**Texte fourni**
- - -

J’aime l’écriture, et particulièrement le plaisir de la correspondance manuscrite. J’en aime toutes les étapes, du plaisir de la plume ou de la couleur que l’on a choisie en fonction de son humeur ou/et de son destinataire, du contact avec le papier également, jusqu’au choix du timbre que l’on va coller sur l’enveloppe. J’aime le son feutré de la plume qui glisse sur le papier, tout comme le léger froissement de celui-ci lorsque le stylo-bille remplace la plume et imprime plus fortement son empreinte. J’aime les volutes et les arabesques dessinées sur la page qui me rappellent les belles écritures anciennes découvertes au gré des brocantes : elles me ramènent aussi à mon enfance durant laquelle pour tromper l’ennui j’allais fouiner régulièrement dans le vieux grenier à la découverte de vieilleries et de curiosités et que je tombais sur quelque vieille lettre à la calligraphie surannée. J’aime aussi éprouver ce plaisir à imaginer son correspondant découvrir ce pli manuscrit et personnel au milieu des factures et autres courriers administratifs, un beau jour dans sa boîte aux lettres, peut-être presque aussi fort que d’en recevoir soi-même.

J’ai redécouvert ces plaisirs infinis il y a quelque temps, en plein confinement, en écrivant une longue lettre à mes artistes préférés, comme quand j’avais quatorze ans et que j’écrivais à mes idoles dans l’espoir de recevoir une photo dédicacée. Je ne savais pas trop ce qui serait le plus fort : la peur du ridicule ou le désir très contrarié de ne pouvoir exprimer tout ce que je ressentais. Mais je crois que quand on aime il faut le dire.

 

La réponse si gentille et inespérée que j’ai reçue m’a confortée dans l’idée que le courrier possède vraiment un pouvoir particulier, même à notre époque où les mails sont là. Peut-être justement parce que tout va très (trop ?) vite, le plaisir de prendre du temps, que ce soit pour celui qui écrit comme pour celui qui lit, est devenu quelque chose de vraiment précieux. Sur cette lancée j’ai décidé d’écrire une lettre à une amie très chère que je vois trop peu mais avec qui nous échangeons régulièrement de nos nouvelles par mails. Je l’ai fait car je savais qu’elle saurait apprécier ce geste, et qu’elle était dans une période un peu difficile de sa vie où une chose aussi anodine et inattendue qu’une lettre manuscrite saurait amener un peu d’inattendu dans son quotidien. Elle en a été effectivement très touchée même si sa réponse est venue par mail, avec le regret de ne pas avoir le temps et le « courage » de me répondre elle aussi par courrier postal. Je n’attendais pas un retour à l’identique, et je crois que égoïstement je m’étais fait déjà plaisir à moi-même en lui écrivant !

- - -

**Données**

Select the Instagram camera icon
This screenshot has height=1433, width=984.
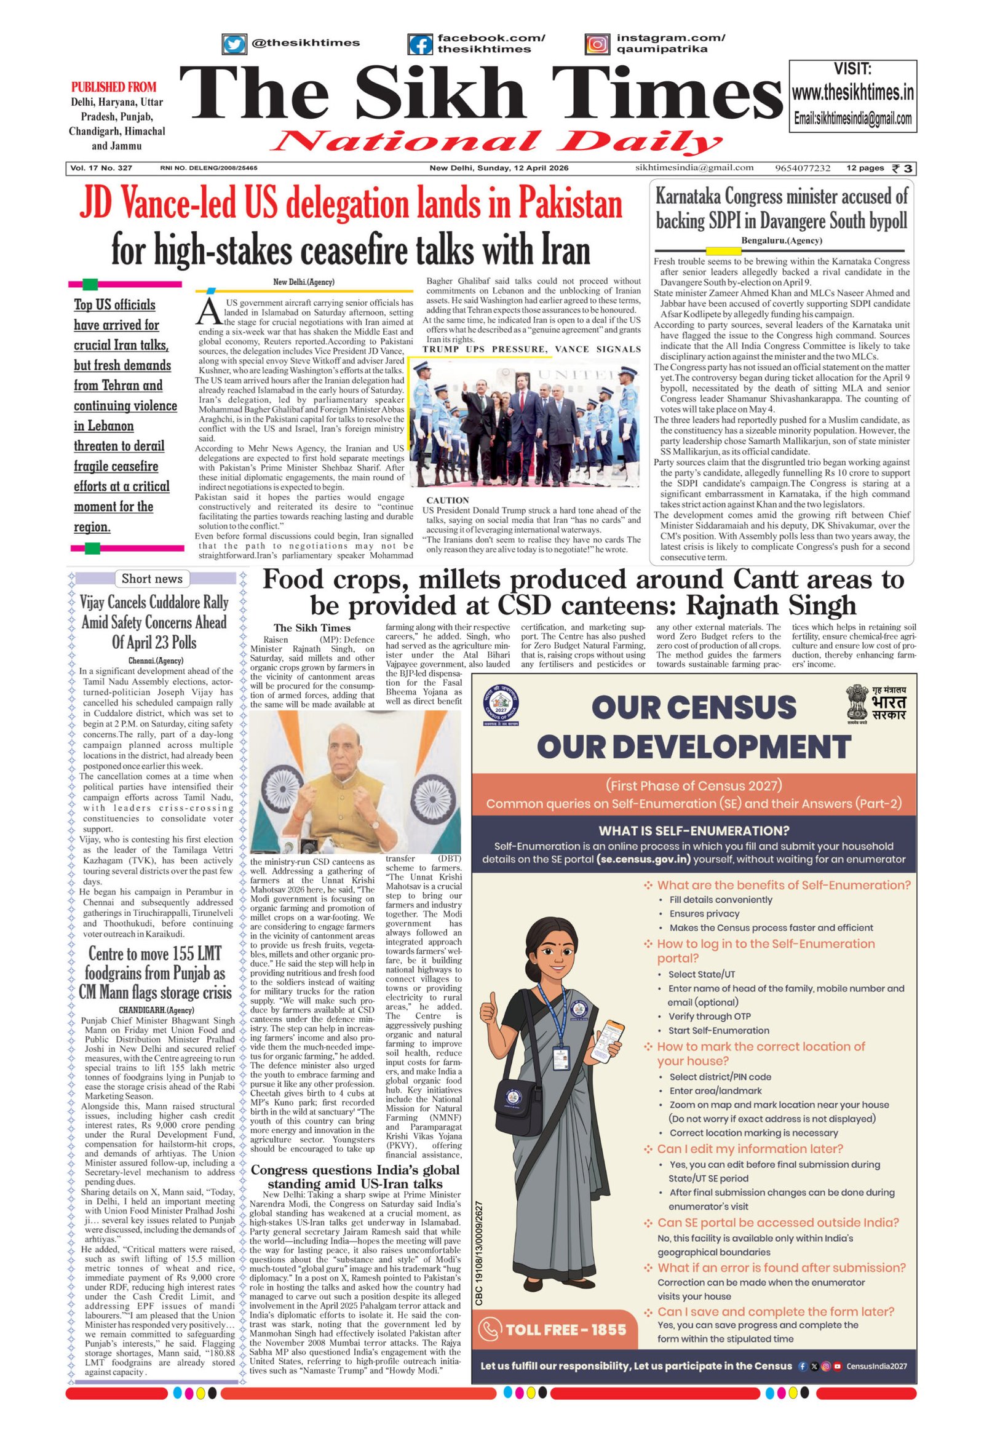[x=597, y=44]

- - -

Prolongez le texte sur le plaisir de la correspondance manuscrite à partir de sa dernière phrase.

**Résultat**
Cette double façon d’échanger avec mon amie, soit par mail soit par lettre manuscrite m’a également confortée dans une impression que j’avais déjà : le teneur de ces écrits est bien différente selon que l’on écrit au stylo ou au clavier. En tous cas pour moi cela semble se confirmer, mes écrits seront différents, pour un même destinataire, en fonction de la manière choisie. Alors que par mail je suis capable de raconter n’importe quoi et de plaisanter comme je le ferais dans une conversation amicale, mes lettres manuscrites me semblent plus personnelles, plus intimistes, comme si c’était bien moins banal qu’un simple mail et que cela méritait davantage d’attentions : je choisis peut-être davantage mes mots, je travaille et remets sur l’ouvrage mon texte bien autrement que je ne le fais au clavier, même si je m’applique aussi. Et puis il y a une sorte de double distance créée par la lettre : une distance géographie (quelque peu abolie par les mails et Internet) et une distance temporelle car la lecture différée impose de traiter les sujets différemment parfois, et la lettre n’appelle pas de réponse immédiate comme on pourrait l’attendre d’un mail ou d’un SMS. Il y a un décalage qui fait que le temps de la lettre, que ce soit celui de son écriture ou de sa lecture, est un temps tout à fait à part il me semble. C’est un moment un peu hors du temps pour chacun : écrire une lettre implique de se poser, se mettre dans une posture et une disposition agréables, confortables, surtout si comme moi on est du genre volubile ; de la même façon lire une missive qu’on vient de recevoir permet de faire une pause dans son quotidien, on prend du temps pour soi et pour celui qui nous a écrit.

 

Un moment hors du temps, hors de tout, c’est tellement précieux.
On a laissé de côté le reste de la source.